As I start to resurface on social media, and investing more time publicly in my writing craft here, I have often been asked: where you been? It’s nice to know I’m noticed y’all.
But where have I been? I been learning.
Who am I being schooled by? Life.
I have no shame in saying that, because ultimately I know who I am and why I am here. I know that when I was 21 I didn’t know much, and I still don’t know much.
But I’ve been making mistakes then trying to fix them. Then I’ve been making more mistakes trying to fix the initial mistakes. I have been learning to heal and mend things within myself. I have been focusing, losing focus then refocusing.
I have been learning how to love and to not be so suspicious of those around me.
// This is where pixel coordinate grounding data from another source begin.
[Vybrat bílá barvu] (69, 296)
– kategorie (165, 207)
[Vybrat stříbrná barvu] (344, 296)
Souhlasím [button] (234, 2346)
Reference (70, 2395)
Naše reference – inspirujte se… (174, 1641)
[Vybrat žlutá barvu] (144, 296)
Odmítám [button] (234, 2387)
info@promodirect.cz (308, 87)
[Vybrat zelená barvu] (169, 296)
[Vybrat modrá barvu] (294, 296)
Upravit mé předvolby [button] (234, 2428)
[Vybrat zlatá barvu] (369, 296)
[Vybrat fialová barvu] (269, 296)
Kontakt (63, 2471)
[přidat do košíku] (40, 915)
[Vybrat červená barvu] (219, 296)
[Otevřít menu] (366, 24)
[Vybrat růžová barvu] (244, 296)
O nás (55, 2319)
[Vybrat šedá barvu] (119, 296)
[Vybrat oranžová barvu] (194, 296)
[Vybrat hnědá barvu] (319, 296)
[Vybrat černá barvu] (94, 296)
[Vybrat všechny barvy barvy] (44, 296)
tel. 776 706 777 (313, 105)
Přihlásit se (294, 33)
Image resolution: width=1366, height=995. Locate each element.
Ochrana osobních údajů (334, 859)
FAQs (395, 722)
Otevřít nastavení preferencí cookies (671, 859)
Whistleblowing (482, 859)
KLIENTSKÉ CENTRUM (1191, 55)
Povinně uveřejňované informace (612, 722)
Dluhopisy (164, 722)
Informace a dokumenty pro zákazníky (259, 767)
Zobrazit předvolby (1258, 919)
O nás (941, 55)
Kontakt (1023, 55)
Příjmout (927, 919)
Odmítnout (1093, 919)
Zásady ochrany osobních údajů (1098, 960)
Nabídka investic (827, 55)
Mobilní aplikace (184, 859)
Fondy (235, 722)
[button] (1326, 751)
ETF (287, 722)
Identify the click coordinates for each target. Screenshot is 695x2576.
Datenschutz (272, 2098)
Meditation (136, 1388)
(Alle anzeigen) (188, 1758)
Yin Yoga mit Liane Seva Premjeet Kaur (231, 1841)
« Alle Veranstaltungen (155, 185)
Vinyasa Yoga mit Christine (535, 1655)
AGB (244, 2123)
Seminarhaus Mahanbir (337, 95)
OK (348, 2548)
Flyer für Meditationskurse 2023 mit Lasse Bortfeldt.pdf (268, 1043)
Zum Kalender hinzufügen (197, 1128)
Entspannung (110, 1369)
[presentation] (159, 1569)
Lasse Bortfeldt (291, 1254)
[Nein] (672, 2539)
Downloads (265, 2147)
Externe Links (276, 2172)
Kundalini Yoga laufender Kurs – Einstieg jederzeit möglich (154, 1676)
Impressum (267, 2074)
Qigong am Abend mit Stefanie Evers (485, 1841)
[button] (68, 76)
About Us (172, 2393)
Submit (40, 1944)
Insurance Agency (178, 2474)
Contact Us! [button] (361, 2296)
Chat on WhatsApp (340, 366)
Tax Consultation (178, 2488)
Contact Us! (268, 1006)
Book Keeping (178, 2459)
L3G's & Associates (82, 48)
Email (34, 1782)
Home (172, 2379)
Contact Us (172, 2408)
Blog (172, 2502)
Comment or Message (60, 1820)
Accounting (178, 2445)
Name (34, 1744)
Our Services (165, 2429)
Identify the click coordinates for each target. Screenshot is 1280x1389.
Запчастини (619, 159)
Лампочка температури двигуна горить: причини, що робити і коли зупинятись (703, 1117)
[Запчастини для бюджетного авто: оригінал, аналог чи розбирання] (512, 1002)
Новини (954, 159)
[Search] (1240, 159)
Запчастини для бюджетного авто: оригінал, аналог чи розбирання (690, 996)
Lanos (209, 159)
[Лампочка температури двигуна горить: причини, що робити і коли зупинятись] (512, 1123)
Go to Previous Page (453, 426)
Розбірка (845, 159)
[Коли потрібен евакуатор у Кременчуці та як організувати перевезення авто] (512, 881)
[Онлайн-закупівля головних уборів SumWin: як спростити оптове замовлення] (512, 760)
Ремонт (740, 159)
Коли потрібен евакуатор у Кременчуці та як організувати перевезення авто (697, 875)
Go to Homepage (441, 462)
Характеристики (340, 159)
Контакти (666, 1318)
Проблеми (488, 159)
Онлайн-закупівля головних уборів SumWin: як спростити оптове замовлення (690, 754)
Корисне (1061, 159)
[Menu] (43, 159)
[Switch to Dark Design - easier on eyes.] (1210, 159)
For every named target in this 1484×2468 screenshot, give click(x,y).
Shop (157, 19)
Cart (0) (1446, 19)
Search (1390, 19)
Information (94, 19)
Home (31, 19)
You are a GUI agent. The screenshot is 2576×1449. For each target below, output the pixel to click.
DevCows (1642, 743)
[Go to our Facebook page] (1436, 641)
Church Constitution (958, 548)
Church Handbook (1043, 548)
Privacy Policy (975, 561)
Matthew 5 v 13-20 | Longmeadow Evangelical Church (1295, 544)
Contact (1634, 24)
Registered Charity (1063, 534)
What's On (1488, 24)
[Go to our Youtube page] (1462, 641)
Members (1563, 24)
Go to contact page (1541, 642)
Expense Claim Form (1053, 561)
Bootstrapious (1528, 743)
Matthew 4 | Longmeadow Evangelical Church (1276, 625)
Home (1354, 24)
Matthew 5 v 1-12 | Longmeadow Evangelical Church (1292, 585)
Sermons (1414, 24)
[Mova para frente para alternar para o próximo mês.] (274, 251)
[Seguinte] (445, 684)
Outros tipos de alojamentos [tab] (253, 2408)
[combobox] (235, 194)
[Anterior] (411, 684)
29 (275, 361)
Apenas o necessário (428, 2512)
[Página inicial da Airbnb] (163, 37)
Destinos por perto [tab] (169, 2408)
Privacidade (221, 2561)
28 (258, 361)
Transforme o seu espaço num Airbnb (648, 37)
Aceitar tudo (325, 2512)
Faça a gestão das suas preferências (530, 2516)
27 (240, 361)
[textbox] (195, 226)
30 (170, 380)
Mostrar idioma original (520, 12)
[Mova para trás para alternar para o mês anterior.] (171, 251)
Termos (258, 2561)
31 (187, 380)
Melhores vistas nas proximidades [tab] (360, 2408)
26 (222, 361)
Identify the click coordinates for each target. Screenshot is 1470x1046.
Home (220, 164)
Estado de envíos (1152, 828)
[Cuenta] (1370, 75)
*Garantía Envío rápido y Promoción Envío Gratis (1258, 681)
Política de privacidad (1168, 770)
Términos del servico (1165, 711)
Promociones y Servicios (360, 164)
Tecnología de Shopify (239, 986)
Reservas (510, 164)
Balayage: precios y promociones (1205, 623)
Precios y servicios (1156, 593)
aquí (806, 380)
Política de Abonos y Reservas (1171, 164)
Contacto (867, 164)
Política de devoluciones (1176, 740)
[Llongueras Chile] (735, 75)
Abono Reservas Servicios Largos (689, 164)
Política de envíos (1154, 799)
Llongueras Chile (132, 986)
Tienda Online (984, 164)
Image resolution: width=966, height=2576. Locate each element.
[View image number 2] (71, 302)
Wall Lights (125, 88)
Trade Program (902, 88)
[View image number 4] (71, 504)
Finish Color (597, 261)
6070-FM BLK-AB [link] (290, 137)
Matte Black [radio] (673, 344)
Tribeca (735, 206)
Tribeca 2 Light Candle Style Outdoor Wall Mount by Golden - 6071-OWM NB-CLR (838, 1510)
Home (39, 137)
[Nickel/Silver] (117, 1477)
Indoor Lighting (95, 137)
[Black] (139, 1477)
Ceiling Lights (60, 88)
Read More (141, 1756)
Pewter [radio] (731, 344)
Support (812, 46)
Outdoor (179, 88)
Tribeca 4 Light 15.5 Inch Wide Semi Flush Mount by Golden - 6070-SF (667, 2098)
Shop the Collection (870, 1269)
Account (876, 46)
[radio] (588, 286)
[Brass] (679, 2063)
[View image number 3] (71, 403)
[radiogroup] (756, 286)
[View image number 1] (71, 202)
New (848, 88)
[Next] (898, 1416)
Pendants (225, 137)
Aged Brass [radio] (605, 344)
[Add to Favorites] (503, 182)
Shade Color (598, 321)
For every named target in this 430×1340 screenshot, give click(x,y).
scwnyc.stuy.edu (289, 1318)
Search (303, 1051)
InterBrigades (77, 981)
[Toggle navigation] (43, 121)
I have been learning how to be slow to speak, yet quick to listen. I have been learning the beauty of opening up and answering the call to my destiny. I have been learning how to speak with as much faith that’s been given to me.
I’ve been learning how to let go and let God handle my light and heavy work. I’ve been learning just how unchanging, and how truthful God really is. I’ve been learning how he moves you, you don’t have to do it yourself. And the love and grace he is showing me, I am learning to translate that into a mother’s love for my child.
I was just able to do this better in isolation, through meditation-some might even call it religion.
So even though I haven’t spoken out much, and I don’t go out much, I’ve been here-learning to lean on love, build on truth, and walk in grace.